=== Selected excerpt ===
★ ★ ★ ★

# Panel Cabinet Doors



## fungku (Jul 3, 2008)

What is the best way to clamp these while glueing?

Sometimes I get the panel is not flat but slight bowed in a "U" shape, if you know what I mean.


----------



## pianoman (Jan 16, 2008)

Check your joint...check your gluing peices for squareness after joining...use a spring clamp while K-clamping...don`t over clamp. I don`t know...everything must be square, flat and properly milled!!! Check your clamps


----------



## Geoguy (Feb 22, 2008)

fungku said:


> Sometimes I get the panel is not flat but slight bowed in a "U" shape, if you know what I mean.


If you're saying your panel is not flat, I assume you mean a glued-up panel. When glueing boards together to make panels, after applying the glue and loosly clamping the boards together, I will sometimes sandwich the loosly clamped boards between straight cawls positioned on the top and bottom of the panel. I use pieces of wax paper between the cawls and the panel to keep them from becoming glued together. Tighten all the clamps and you should be good.

Also, if your joints don't fit good, you may be applying too much pressure on the clamps to pull the joints together. The extra clamping pressure may bow or distort your joints.


----------



## JCCLARK (Jan 30, 2007)

I use the over and under method, checking with a straightedge
as I go. I can adjust it a little by which clamps I tighten a little more.
Usually, as soon as the glue sets about 2-5 min, I pull the clamps,
clean the glue off with a wet rag,flip the panel, clean and reclamp.
always checking with a straight edge to fine tune it.

If you're joining your edges with a jointer, make sure to alternate
faces of the boards that ride against the fence.
That way, any angle error of the jointer will be cancelled out.
Just a little off will compound to make the panel bow
if they all are the same face to fence orientation


----------



## fungku (Jul 3, 2008)

Thanks for the tips guys.

As for the type of door I was referring to it was for these cabinets I just finished. Some fo the doors are ever so slightly bowed into a "U" shape. i.e. The stiles partly folded outwards. Maybe I put too much pressure on the clamping and/or it wasn't evenly clamped.
Not enough that the customer noticed, but enough to bother me.


----------



## Tweegs (Sep 8, 2007)

More often than not, only another woodworker will spot your mistakes.

Take comfort in that, if you can :laughing::laughing::laughing:

Still, it's always hard to let go of a project when you know there is some imperfection, no matter how slight.

I guess that's what makes us craftsmen eh?


Oh, and tell someone to fix that floor!


----------

★ ★ ★ ★

=== Data lines ===
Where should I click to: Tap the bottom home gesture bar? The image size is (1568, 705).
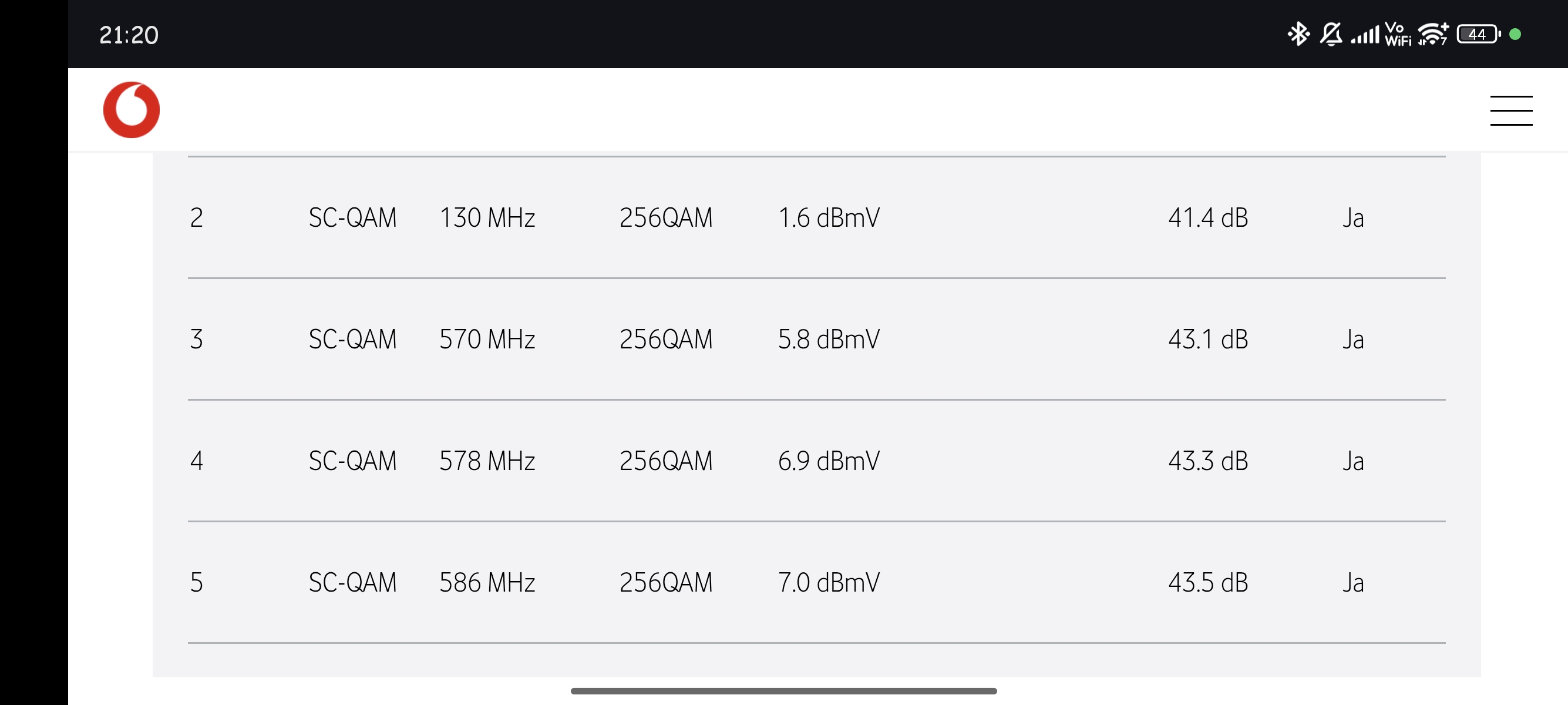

★ ★ ★ ★

=== Tasks and exercises ===
[a] In the panel cabinet doors thread, what does Geoguy put between the straight pieces and the panel so they don't get glued together?
[b] Translate this sentence from the panel cabinet doors thread into Spanish: "More often than not, only another woodworker will spot your mistakes."

=== Answers by task ===
[a] Pieces of wax paper.

[b] La mayoría de las veces, solo otro carpintero notará tus errores.